Dulu, pengunjung bisa mencicipi coto sembari melihat penjualnya memasak coto di wadah tanah liat, yang berdiri di atas tungku dan dibawahnya api menyambar-nyambar. Kini, ruang makan dan ruang dapur terpisah.
Kita tak bisa lagi melihat sosok Jamaluddin Daeng Gassang, pemilik coto, dengan peluh bercucuran di dapur. Semua pegawainya memakai seragam khusus.
Namun jejak masa lalu masih dipertahankan. Di dinding resto ini, ada banyak foto selebritis dan artis yang singgah makan. Istilah akan muda sekarang, itu adalah endorse.
“Makan ki,”kata seorang pelayan berwajah manis. Saya langsung mencicipinya. Pikiran saya menjelajah ke berbagai kota di mana saya pernah mencicipi coto ini.
Di semangkuk coto ini, terdapat 40 jenis rempah-rempah, yang tidak cuma memperkuat cita rasa, tetapi juga meminimalisir dampak dari coto.

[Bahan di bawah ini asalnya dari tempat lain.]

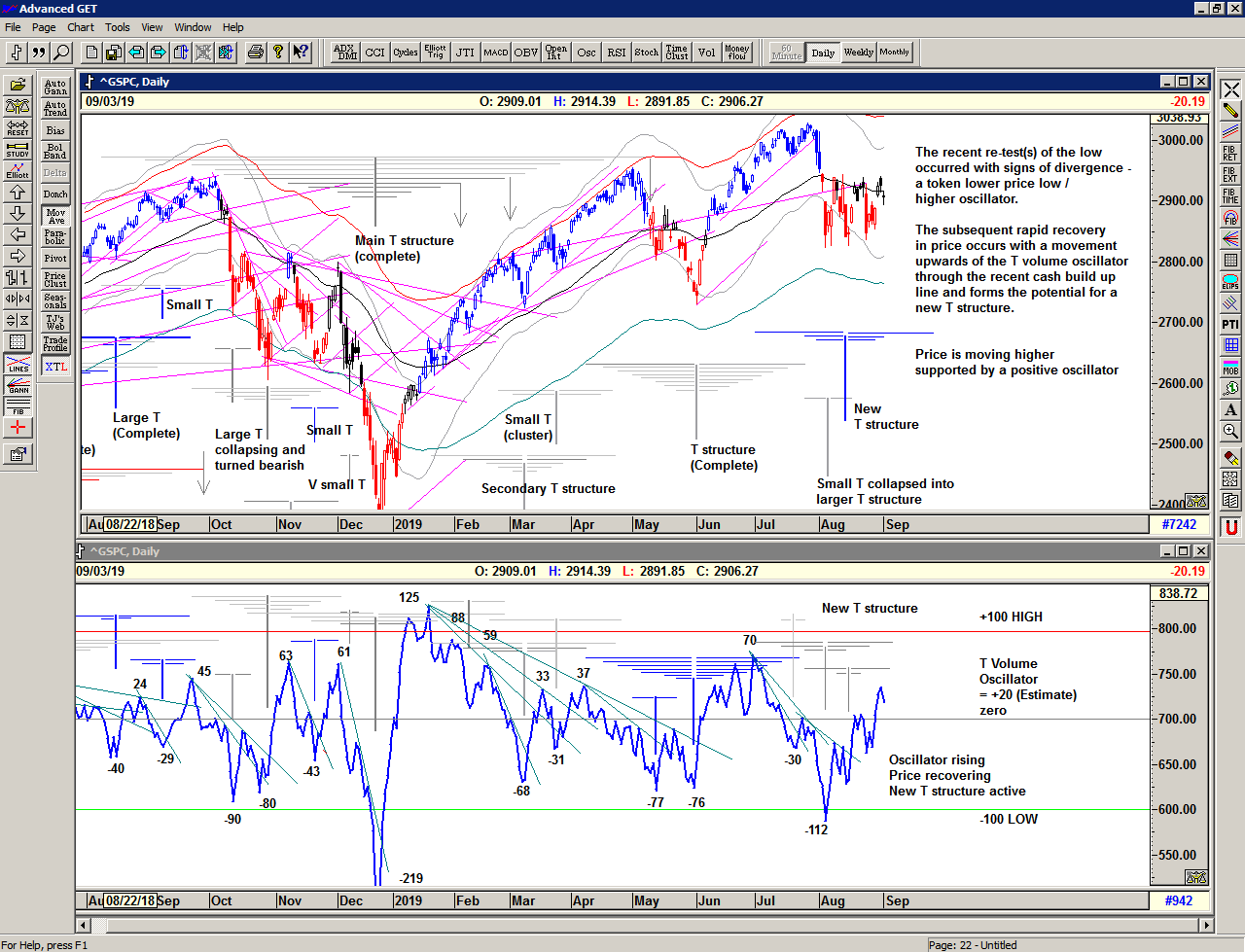The image size is (1245, 952).
Task: Select the ELIPS ellipse tool
Action: (1230, 282)
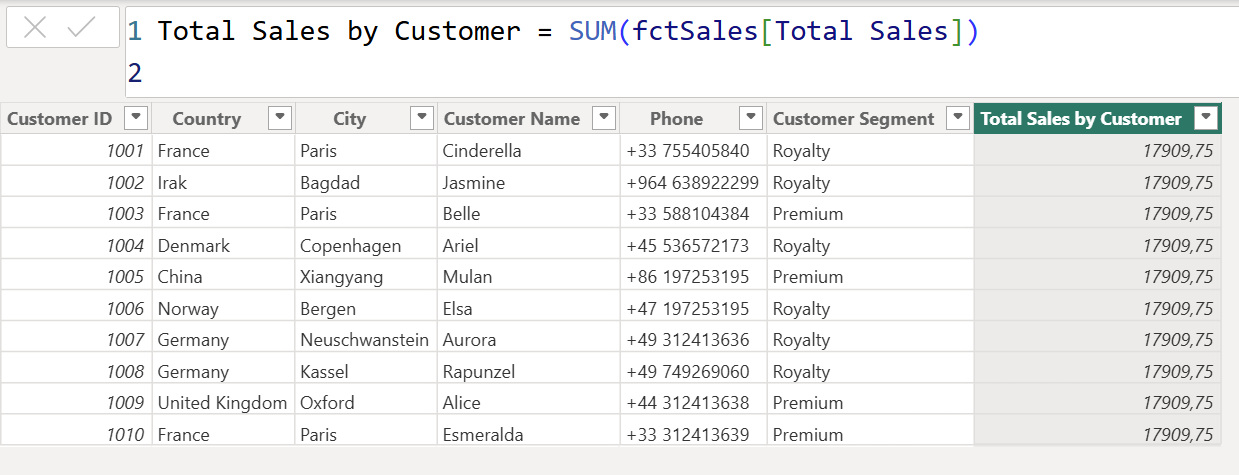Cancel the formula with the X icon
This screenshot has width=1239, height=475.
coord(35,28)
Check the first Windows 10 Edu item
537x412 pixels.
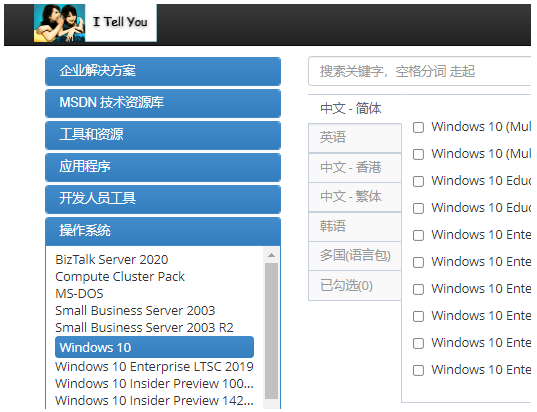click(418, 181)
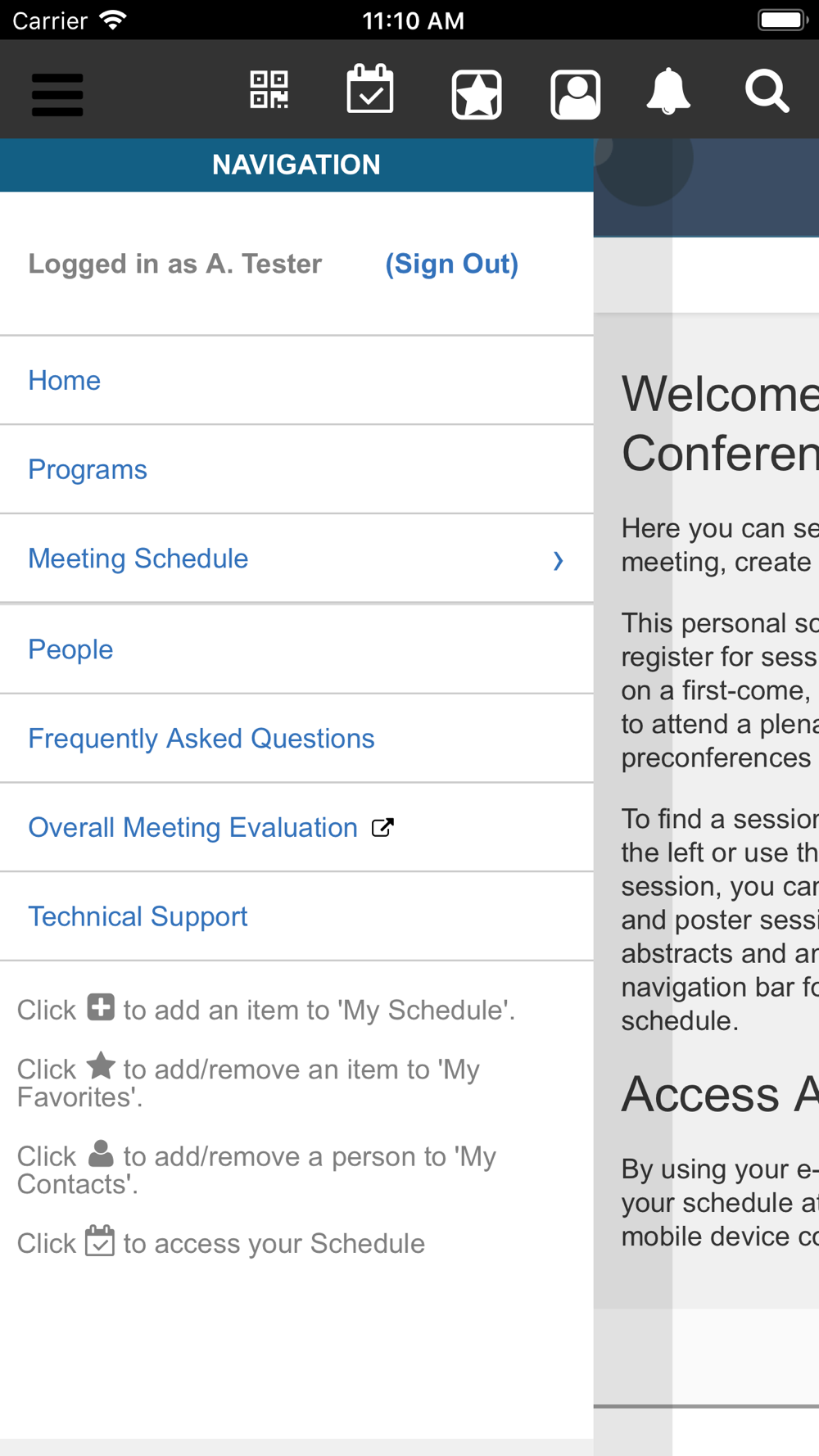Open Overall Meeting Evaluation link
The image size is (819, 1456).
(193, 828)
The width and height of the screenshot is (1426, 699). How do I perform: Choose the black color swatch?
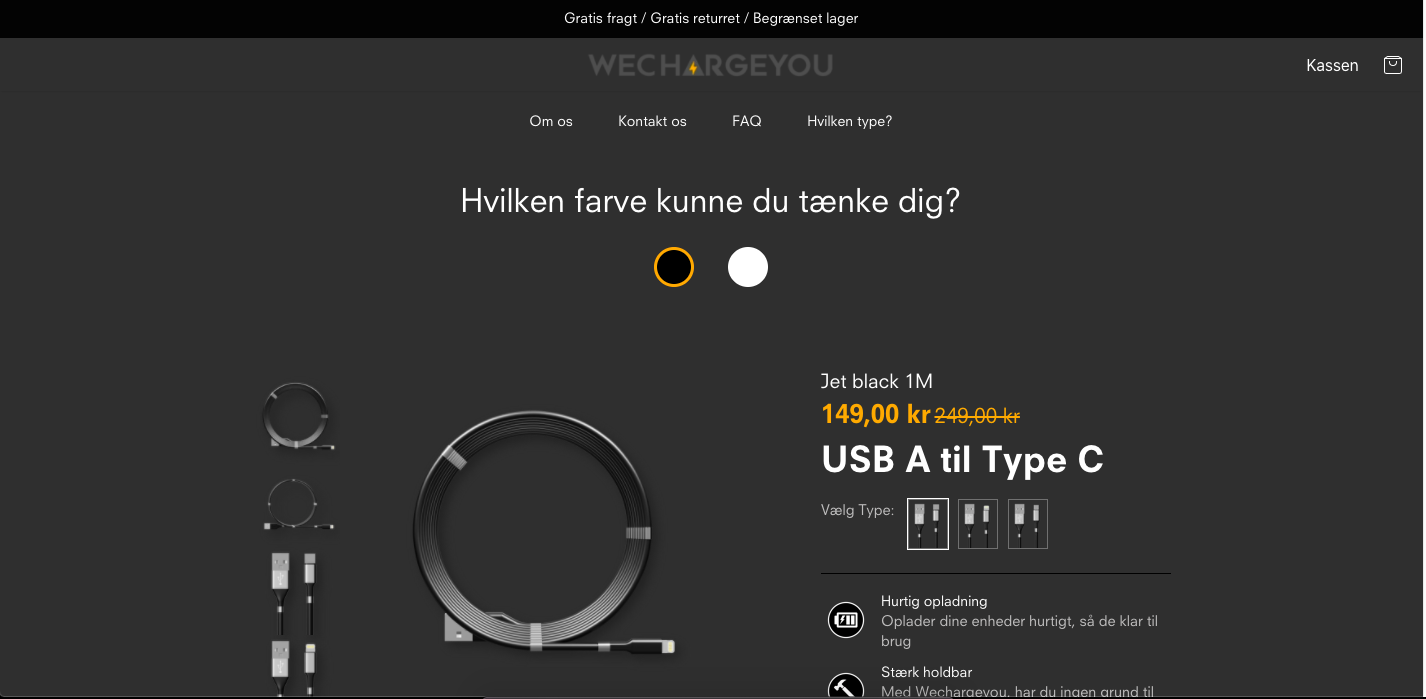point(674,267)
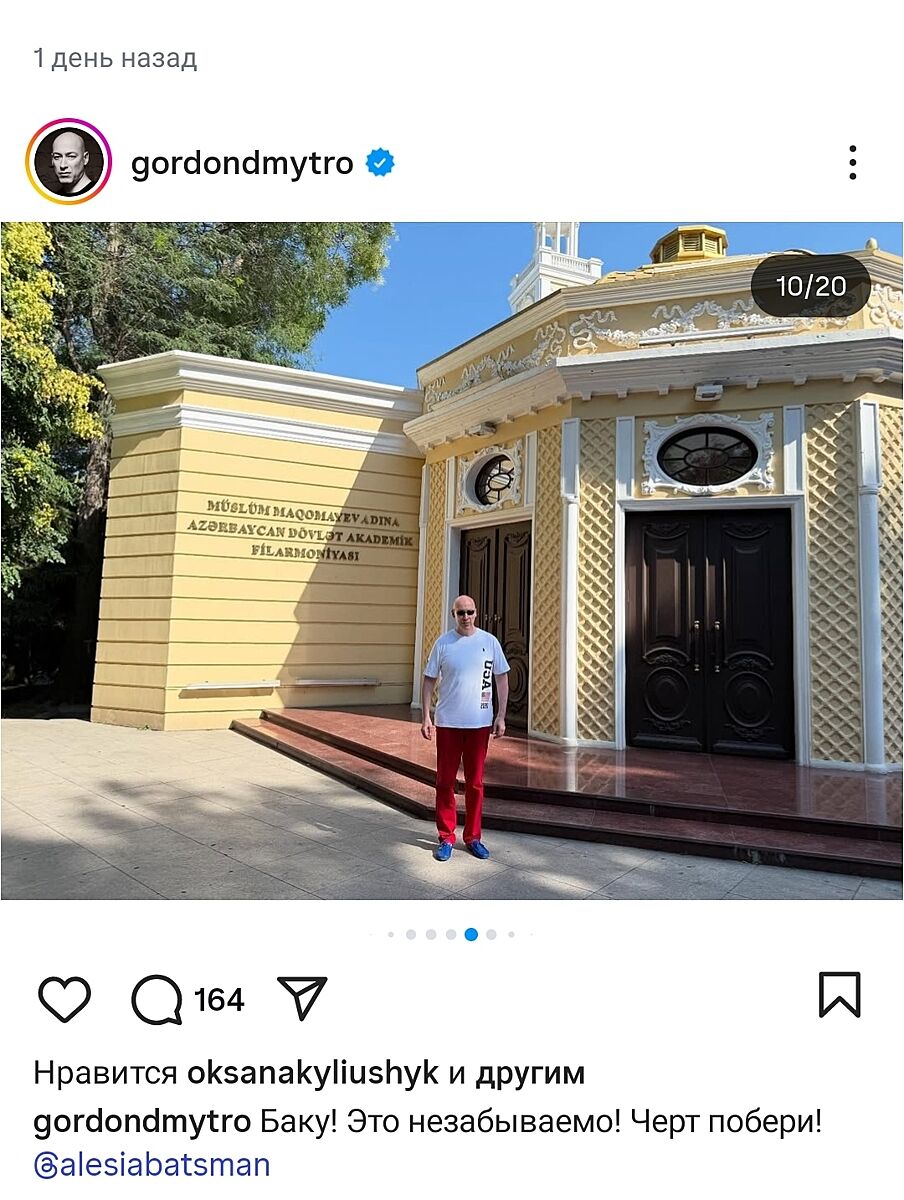Tap the 10/20 slide counter badge
The height and width of the screenshot is (1200, 904).
point(811,286)
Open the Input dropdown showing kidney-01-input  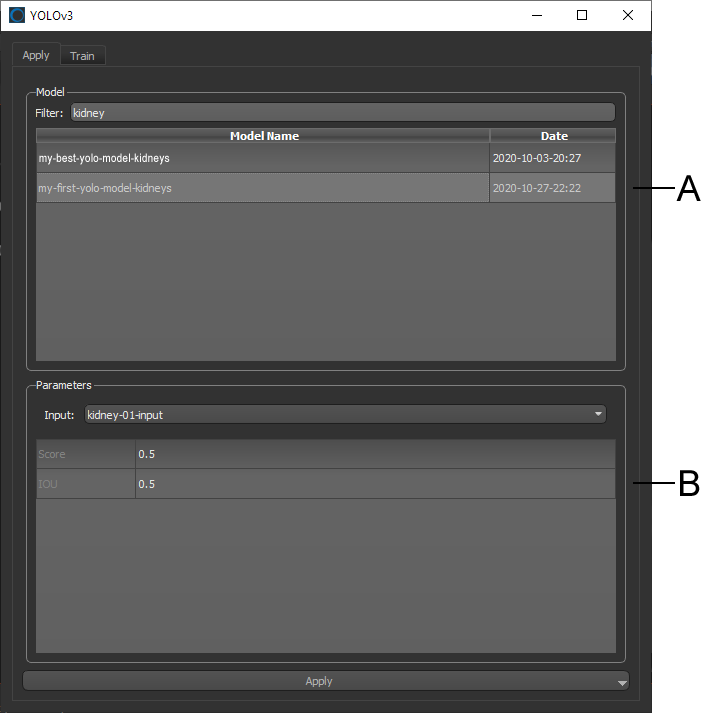pyautogui.click(x=344, y=414)
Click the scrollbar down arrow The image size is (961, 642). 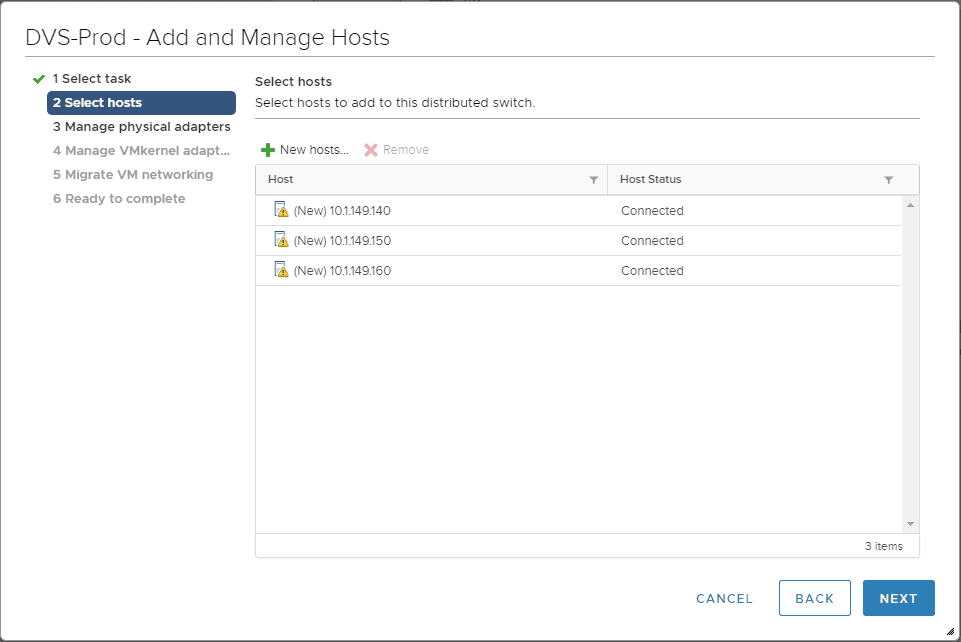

Banyaknya rempah menunjukkan jejak-jejak masa silam di mana Massar adalah sentrum dari perdagangan rempah. Pernah ada masa di mana Pelabuhan Somba Opu penuh dengan hilir mudik bangsa asing yang hendak berdagang rempah.
Konon, coto Makassar sudah ada sejak tahun 1530, yang awalnya adalah makanan untuk rakyat jelata, yang kemudian ‘naik kelas’sebab digemari para bangsawan.
Dalam soal rasa, tak ada kasta. Sebab lidah semua manusia sama. Ada kode-kode kebudayaan yang melekat dan menjadi penetu enak dan tidak enaknya sesuatu.
“Gimana kak? Enak ki?”tanya Luki.
Dia melihat saya makan dengan lahap. Saya tak lantas menjawab pertanyaannya. Dari tas kecil, saya keluarkan tembakau khas Bugis, sering disebut Ico Ugi.
Saya menaikkan satu kaki di atas kursi sembari mengisap Ico. Saya hembuskan kuat-kuat, sembari menggumam: “masipa!”